_Exercise_. Your output should be the entries below, from the first line up to and including the line with "Viewport: 1568px width, 727px height.", reproduced exactly and with no other lines.

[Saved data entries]
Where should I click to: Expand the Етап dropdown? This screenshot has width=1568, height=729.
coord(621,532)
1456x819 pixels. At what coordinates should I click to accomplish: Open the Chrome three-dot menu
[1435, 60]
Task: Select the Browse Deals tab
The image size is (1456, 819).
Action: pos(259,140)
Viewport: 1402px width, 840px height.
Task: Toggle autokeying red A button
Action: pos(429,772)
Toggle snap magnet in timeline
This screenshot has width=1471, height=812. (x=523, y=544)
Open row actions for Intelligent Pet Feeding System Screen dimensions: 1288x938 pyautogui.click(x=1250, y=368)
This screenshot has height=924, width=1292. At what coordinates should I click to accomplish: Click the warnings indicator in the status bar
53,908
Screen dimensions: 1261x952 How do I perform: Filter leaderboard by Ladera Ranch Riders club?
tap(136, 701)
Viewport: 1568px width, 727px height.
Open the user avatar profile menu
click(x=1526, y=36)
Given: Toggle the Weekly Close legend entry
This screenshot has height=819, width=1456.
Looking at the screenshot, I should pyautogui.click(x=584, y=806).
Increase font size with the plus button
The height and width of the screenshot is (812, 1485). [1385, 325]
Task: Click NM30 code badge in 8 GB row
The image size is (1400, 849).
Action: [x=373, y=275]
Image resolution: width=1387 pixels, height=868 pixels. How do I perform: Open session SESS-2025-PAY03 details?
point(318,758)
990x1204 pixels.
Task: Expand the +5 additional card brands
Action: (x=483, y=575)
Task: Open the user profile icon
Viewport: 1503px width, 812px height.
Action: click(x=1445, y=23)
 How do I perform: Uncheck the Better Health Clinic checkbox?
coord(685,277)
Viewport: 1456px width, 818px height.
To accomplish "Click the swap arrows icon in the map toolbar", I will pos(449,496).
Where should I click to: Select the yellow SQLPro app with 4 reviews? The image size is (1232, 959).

_Response for this exercise_.
Where should I click to: Expand the Етап dropdown? This screenshot has width=1568, height=729.
coord(621,532)
1456x819 pixels. At what coordinates should I click to accomplish: Open the Chrome three-dot menu
[1435, 60]
Task: Select the Browse Deals tab
The image size is (1456, 819).
Action: pos(259,140)
Viewport: 1402px width, 840px height.
Task: Toggle autokeying red A button
Action: pos(429,772)
Toggle snap magnet in timeline
This screenshot has width=1471, height=812. (x=523, y=544)
Open row actions for Intelligent Pet Feeding System Screen dimensions: 1288x938 pyautogui.click(x=1250, y=368)
This screenshot has height=924, width=1292. At what coordinates should I click to accomplish: Click the warnings indicator in the status bar
53,908
Screen dimensions: 1261x952 How do I perform: Filter leaderboard by Ladera Ranch Riders club?
tap(136, 701)
Viewport: 1568px width, 727px height.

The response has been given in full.